After a stop at Rockwell, which boasts a sheltered beach, we drove on to Ruthwell. And here we were astonished. We knew that there was an Anglo-Saxon cross here, but we had no idea how impressive this would turn out to be. Dating from the early eighth century, this cross has been reassembled from broken fragments in the churchyard.
It stands nine foot high, so high that a pit has been excavated in the church in order to accommodate it.
This is very fine work, quite unlike the Northumbrian crosses of Whithorn. In the nineteenth century someone deciphered the runic inscription around the figures. It is an extract from "The Dream of the Rood" - "Rood" meaning "cross", a text which was on my university English course.

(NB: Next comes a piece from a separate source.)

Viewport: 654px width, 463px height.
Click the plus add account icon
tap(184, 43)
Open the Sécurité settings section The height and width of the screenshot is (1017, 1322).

Down the sides are these vine scrolls with birds and beasts, the carving particularly crisp. Perhaps those years protected from the weather also reduced the weathering of the carving.
So then, we expected the Savings Bank Museum to be an anti-climax - the name itself is underwhelming. However, here we found a genuine enthusiast who explained the role played by the Reverend Henry Duncan in restoring the Ruthwell Cross, as well as in encouraging his parishioners to put aside small sums each week. This cash was placed in a three lock box and taken to Dumfries, to be invested in an actual bank, by the trustrees, each of whom held a key. Hence the Trustee Savings Bank, which is what this small scheme evolved into. Duncan was a polymath, interesting hinself in dinosaur footprints unearthed in the local quarry, setting up a newspaper, bringing in corn to aid the poor and generally acting for the public good. What would he have made of the recent goings-on in banking, I wonder?